Gather all lines in the data that hold the string "field".

[[ Data for analysis, beginning ]]

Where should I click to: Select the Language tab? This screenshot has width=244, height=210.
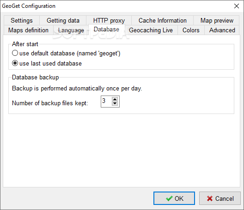click(x=71, y=30)
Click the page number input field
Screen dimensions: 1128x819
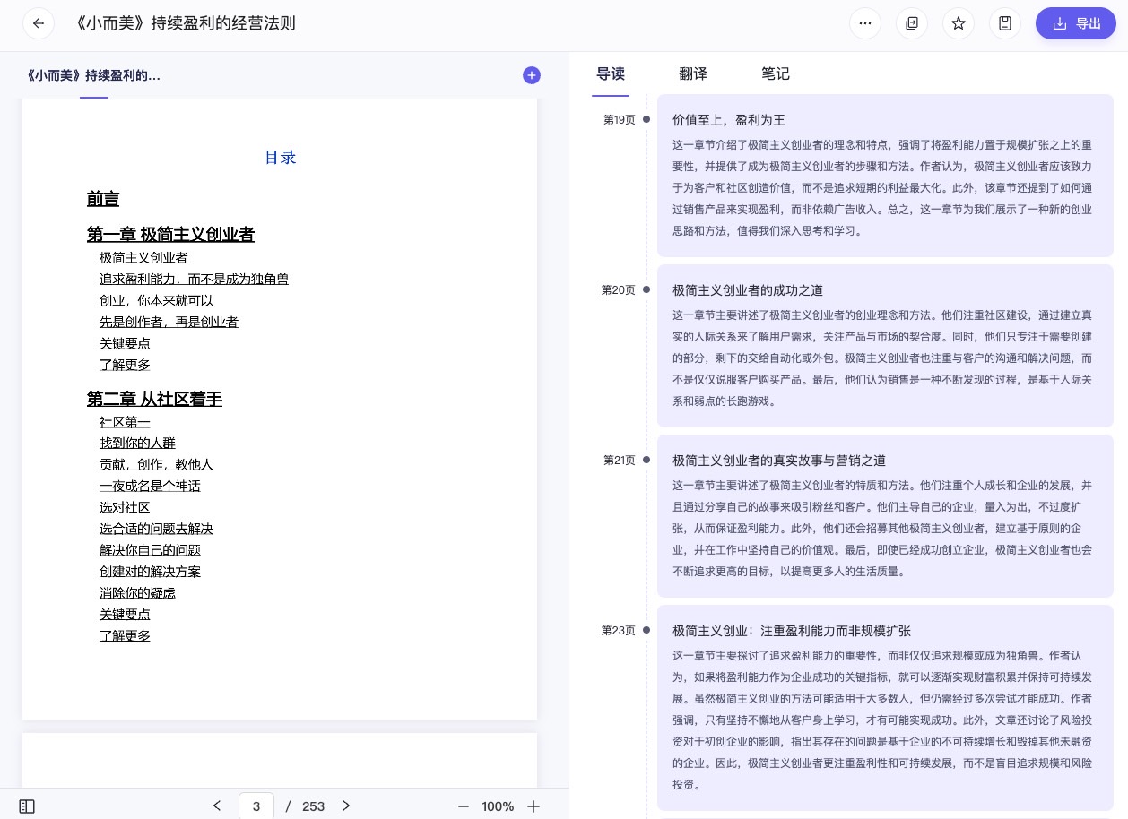click(256, 806)
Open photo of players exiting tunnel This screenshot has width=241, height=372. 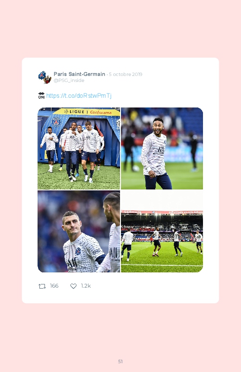point(79,149)
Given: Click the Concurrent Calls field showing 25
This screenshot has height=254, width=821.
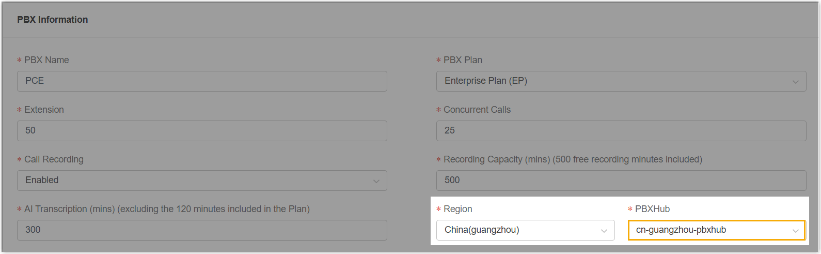Looking at the screenshot, I should click(621, 131).
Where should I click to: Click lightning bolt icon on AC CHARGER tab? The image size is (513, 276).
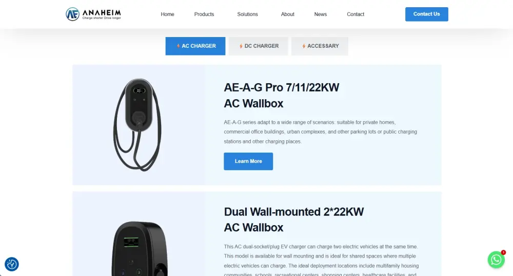pos(179,46)
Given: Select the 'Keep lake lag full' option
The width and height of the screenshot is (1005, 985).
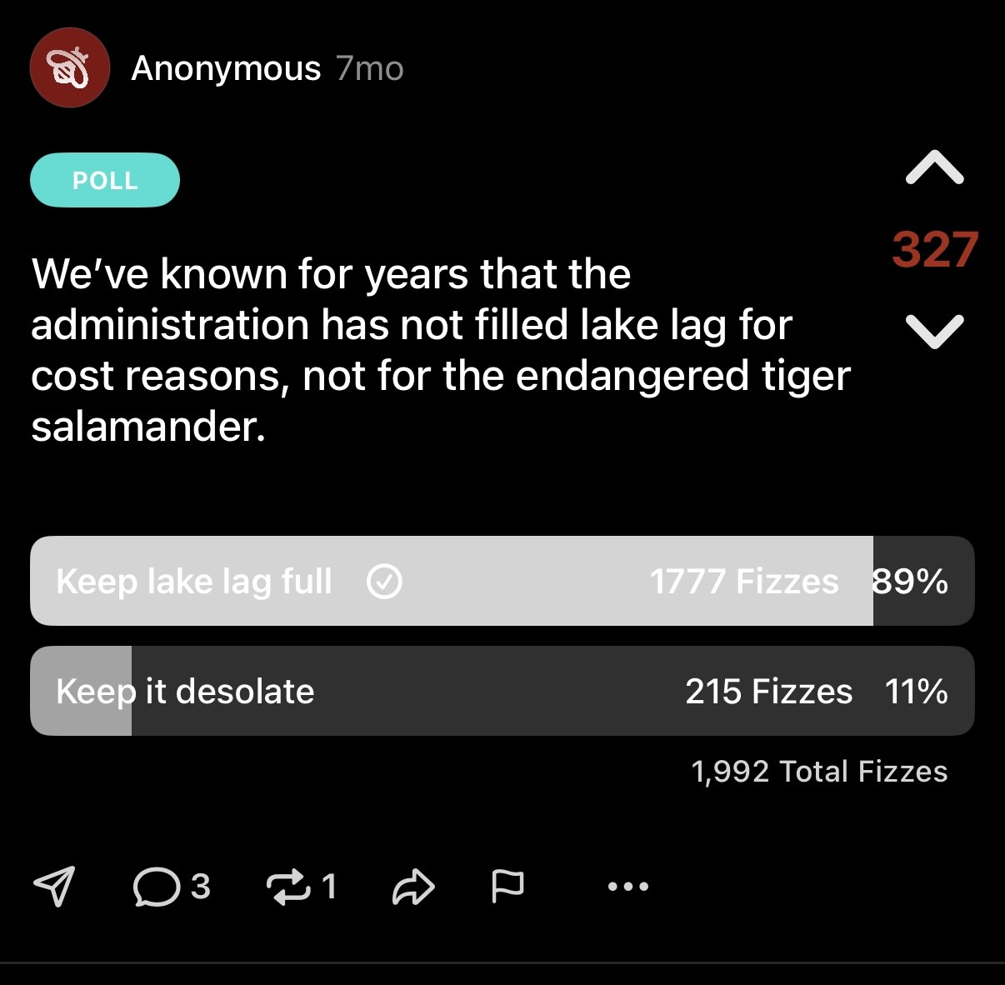Looking at the screenshot, I should click(x=194, y=581).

[[ Data for analysis, end ]]

### Reply to the task
Click the page number input field
Given: Click the Concurrent Calls field showing 25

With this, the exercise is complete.